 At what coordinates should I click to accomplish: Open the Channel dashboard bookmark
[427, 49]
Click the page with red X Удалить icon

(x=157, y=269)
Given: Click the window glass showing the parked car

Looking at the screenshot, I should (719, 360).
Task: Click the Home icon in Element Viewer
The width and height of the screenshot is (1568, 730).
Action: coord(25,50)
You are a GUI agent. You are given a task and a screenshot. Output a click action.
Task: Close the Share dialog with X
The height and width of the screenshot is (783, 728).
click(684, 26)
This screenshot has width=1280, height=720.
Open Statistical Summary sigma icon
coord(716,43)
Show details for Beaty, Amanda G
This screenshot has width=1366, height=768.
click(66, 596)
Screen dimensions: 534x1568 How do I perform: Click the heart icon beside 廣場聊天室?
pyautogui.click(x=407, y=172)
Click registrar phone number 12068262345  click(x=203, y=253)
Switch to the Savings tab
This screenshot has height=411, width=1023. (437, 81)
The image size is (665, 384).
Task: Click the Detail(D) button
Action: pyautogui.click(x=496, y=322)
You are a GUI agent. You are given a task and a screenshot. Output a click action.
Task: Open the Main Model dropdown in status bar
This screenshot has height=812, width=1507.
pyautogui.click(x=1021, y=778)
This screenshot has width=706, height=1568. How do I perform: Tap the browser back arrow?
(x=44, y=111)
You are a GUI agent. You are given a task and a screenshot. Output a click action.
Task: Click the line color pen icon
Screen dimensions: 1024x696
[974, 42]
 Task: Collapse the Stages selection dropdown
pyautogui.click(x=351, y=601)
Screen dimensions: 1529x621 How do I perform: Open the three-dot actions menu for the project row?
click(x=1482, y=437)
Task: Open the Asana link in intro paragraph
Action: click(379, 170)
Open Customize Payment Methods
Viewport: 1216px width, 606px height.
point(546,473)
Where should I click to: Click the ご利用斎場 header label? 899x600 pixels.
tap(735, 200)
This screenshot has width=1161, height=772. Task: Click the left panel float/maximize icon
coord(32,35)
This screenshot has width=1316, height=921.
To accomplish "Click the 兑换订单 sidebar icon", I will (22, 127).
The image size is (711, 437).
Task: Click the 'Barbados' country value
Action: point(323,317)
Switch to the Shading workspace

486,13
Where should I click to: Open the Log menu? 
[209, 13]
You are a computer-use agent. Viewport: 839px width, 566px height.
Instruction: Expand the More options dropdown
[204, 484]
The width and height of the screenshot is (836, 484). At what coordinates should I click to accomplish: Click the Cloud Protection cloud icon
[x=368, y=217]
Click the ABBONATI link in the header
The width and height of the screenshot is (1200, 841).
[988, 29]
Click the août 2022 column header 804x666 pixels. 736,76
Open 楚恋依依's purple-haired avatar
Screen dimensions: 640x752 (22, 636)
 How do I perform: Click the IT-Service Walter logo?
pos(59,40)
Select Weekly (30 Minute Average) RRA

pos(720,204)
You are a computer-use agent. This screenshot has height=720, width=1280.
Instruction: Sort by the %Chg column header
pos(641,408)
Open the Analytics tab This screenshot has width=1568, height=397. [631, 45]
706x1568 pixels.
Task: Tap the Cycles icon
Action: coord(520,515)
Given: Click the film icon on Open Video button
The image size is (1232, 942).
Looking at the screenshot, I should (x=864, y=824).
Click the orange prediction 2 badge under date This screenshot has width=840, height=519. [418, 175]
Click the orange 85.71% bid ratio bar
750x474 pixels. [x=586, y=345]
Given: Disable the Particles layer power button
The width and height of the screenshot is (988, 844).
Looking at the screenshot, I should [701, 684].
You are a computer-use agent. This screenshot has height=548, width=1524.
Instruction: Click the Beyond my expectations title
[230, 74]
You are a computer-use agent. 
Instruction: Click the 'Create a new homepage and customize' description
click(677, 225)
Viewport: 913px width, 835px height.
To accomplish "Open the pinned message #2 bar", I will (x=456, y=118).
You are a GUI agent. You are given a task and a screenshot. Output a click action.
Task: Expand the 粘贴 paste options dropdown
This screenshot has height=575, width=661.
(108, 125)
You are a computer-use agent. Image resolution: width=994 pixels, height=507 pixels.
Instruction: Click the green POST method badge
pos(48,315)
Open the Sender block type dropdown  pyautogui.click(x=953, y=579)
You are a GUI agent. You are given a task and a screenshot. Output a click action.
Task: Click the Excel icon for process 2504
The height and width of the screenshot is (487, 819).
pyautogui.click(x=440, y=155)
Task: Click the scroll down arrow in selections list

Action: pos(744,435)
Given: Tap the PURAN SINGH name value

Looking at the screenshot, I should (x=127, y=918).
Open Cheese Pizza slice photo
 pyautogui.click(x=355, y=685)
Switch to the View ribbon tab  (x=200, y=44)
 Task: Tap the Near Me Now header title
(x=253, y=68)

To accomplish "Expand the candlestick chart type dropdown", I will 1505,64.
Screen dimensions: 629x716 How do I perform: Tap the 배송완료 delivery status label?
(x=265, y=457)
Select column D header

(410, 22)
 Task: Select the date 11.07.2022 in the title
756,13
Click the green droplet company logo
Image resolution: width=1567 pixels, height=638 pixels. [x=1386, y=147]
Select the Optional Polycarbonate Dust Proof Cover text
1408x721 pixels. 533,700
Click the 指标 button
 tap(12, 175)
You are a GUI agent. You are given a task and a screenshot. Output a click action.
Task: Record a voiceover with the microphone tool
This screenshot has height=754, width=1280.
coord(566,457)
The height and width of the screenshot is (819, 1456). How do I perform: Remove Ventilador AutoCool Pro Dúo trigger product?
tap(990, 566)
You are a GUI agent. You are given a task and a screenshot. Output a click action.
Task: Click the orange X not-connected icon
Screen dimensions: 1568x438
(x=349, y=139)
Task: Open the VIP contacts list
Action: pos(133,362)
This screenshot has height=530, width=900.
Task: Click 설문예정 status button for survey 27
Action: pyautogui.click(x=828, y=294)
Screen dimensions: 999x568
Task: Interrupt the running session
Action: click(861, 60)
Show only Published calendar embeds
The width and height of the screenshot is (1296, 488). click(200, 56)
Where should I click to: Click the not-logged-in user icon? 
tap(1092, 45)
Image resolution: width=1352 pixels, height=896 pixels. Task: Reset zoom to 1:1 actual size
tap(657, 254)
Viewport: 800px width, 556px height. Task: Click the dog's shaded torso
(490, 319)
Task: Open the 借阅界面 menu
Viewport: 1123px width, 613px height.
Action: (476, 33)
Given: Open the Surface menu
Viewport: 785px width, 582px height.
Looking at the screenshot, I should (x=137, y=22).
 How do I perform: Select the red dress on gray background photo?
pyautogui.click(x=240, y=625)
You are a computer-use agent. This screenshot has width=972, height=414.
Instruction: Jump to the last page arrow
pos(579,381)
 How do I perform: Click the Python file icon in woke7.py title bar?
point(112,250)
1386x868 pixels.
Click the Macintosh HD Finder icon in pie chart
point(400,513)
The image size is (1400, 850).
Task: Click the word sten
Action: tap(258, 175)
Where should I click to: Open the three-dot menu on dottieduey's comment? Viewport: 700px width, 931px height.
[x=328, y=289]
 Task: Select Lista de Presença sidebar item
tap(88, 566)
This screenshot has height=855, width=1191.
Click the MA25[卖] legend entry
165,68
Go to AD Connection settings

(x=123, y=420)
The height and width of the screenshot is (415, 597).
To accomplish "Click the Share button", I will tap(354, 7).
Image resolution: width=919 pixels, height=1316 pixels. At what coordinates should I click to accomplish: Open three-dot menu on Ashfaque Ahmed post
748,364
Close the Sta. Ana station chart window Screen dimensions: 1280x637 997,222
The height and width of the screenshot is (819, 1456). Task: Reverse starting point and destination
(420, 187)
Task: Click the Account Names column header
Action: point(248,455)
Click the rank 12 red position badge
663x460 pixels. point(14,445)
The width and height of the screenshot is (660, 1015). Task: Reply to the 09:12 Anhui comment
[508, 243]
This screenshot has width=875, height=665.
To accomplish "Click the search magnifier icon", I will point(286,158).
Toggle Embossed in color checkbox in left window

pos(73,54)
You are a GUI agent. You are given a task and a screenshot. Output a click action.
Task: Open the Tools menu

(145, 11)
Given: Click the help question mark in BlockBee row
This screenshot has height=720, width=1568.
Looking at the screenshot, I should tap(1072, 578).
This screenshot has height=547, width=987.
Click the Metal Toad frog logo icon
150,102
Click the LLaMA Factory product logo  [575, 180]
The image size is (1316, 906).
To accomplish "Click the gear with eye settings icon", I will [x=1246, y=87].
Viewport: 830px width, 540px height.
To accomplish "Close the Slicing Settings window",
****
Assignment -> Return the span of lines in the data above that opens at the line with "Instruction: Click the 'Create" and closes at the line with "Task: Click the Excel icon for process 2504", exactly, ends included, nothing else.

Response ->
Instruction: Click the 'Create a new homepage and customize' description
click(677, 225)
Viewport: 913px width, 835px height.
To accomplish "Open the pinned message #2 bar", I will (x=456, y=118).
You are a GUI agent. You are given a task and a screenshot. Output a click action.
Task: Expand the 粘贴 paste options dropdown
This screenshot has height=575, width=661.
(108, 125)
You are a computer-use agent. Image resolution: width=994 pixels, height=507 pixels.
Instruction: Click the green POST method badge
pos(48,315)
Open the Sender block type dropdown  pyautogui.click(x=953, y=579)
You are a GUI agent. You are given a task and a screenshot. Output a click action.
Task: Click the Excel icon for process 2504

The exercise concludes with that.